Something transformed. Beneath the fear was love. Soon I felt that more than fear. And I couldn’t feel love for my mother-in-law without feeling love for my other in-laws, who pull together for rides to doctors’ appointments and who focus on celebrations more than oncology. I smiled when I thought of our mismatched potluck dinners that lovingly feed the carnivores, vegetarians, and carb-averse around the table. The sadness of her sickness was tied to the joy of connection, and protecting myself from the former meant denying myself the latter. The question that led me here—Who am I when it’s just me?—was the wrong one. It’s never just me.
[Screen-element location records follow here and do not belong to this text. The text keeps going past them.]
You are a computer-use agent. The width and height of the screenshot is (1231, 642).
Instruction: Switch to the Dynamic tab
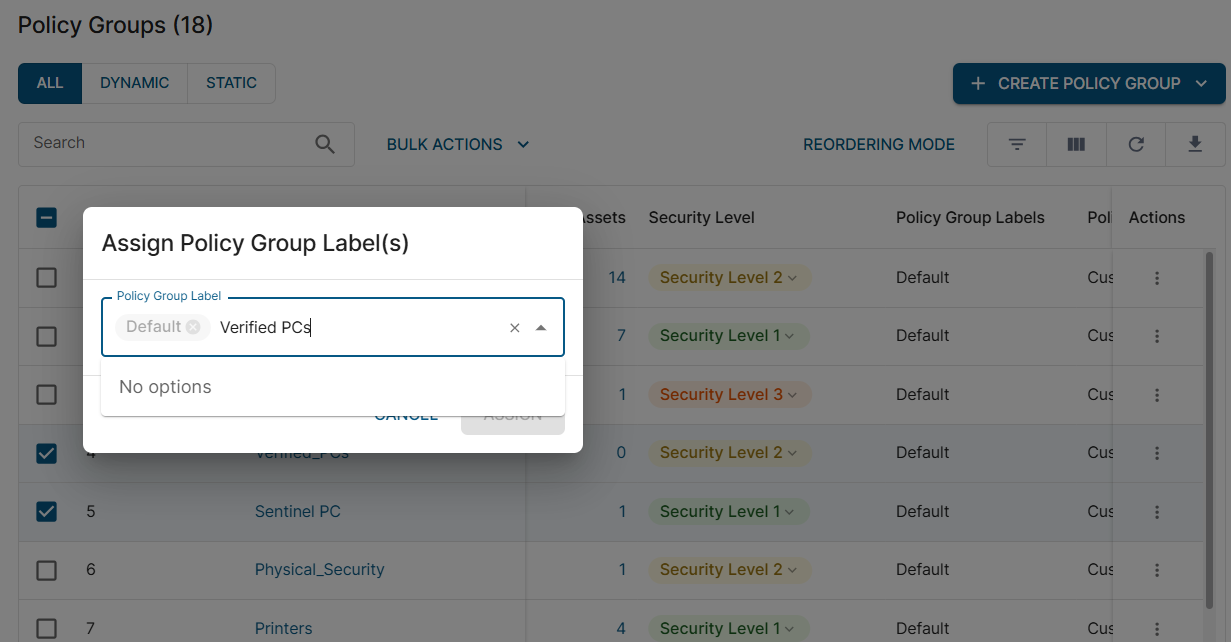tap(134, 83)
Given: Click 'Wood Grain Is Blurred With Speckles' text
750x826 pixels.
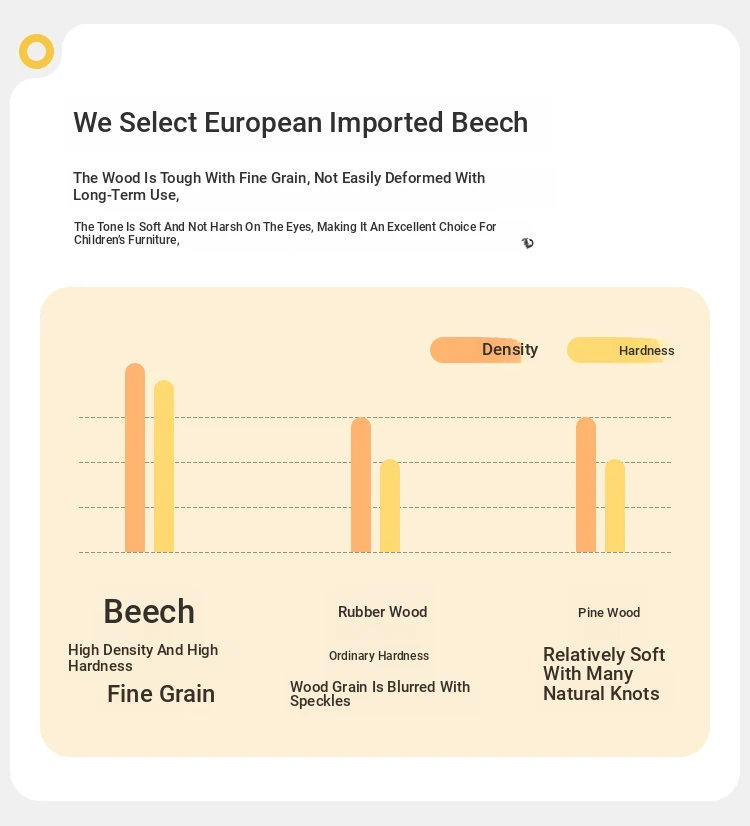Looking at the screenshot, I should (379, 694).
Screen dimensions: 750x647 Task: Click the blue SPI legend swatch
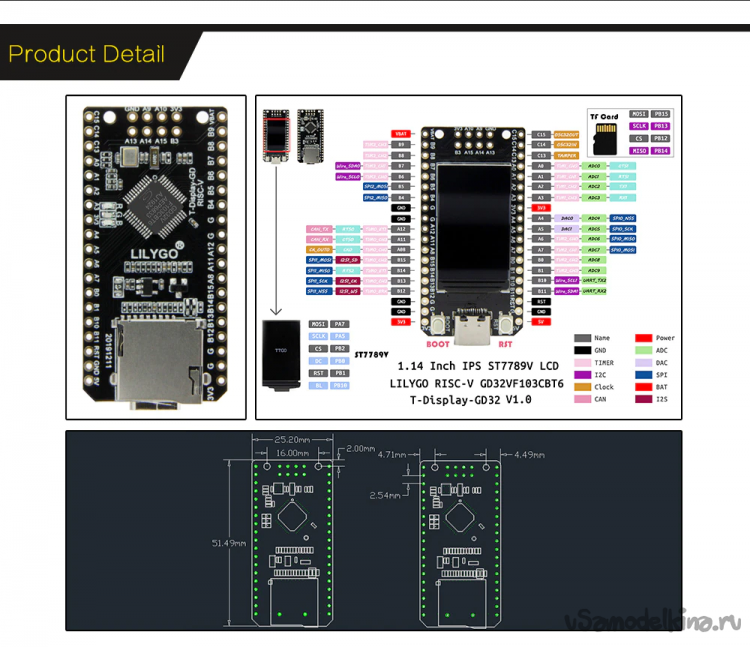643,374
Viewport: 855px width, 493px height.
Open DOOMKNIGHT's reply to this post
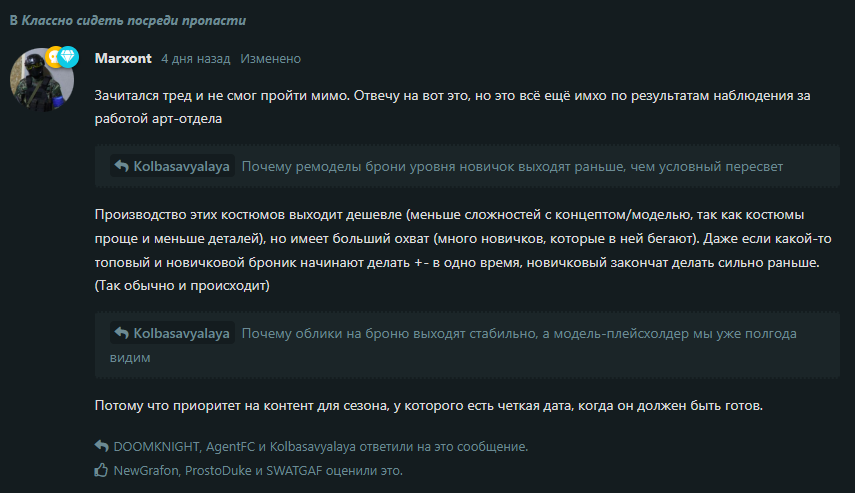156,447
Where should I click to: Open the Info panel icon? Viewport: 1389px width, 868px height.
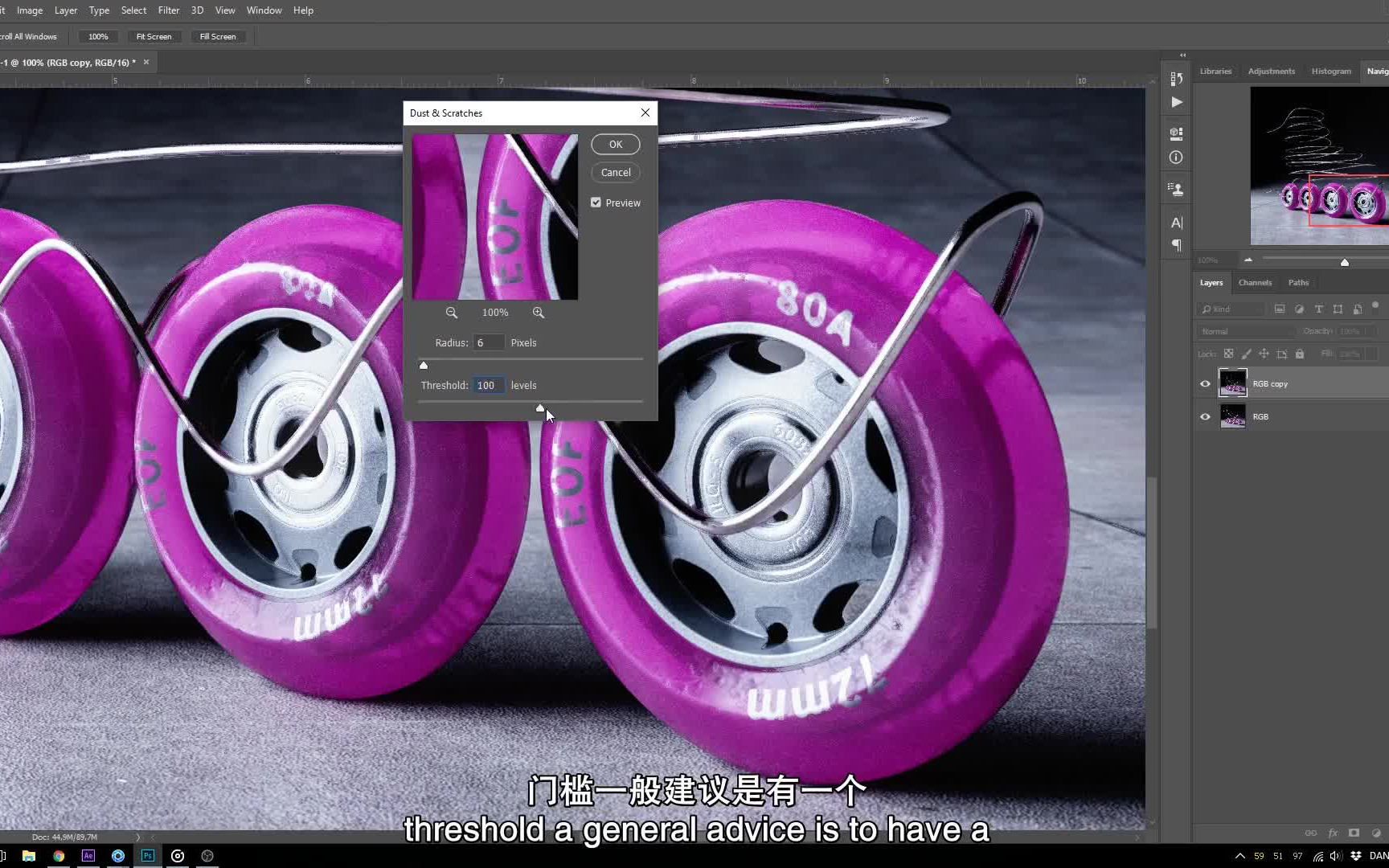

The bell rang, and I wondered when my back had stopped hurting.

Later that day, I began to linger in the present moment as easily as floating in a pool. Without distractions, my mind focused; with vulnerability, it calmed. My mind didn’t exude happiness, exactly, but peace; not relaxation, but clarity. Even after the final 9 p.m. bell, I continued to meditate. At 5:30 a.m., I woke early to meditate again.

When the retreat’s final bell rang, my tears surprised me. I could handle lava. I could breathe into pain and exhale gratitude. I could find peace in silence, connection in solitude. Feeling my present moment—all of it—showed me how much I miss when I look ahead, look back, or look elsewhere. 

When I came home, friends asked if it was hard to give up my phone for four days. No. The hard part, I told them, was turning it back on.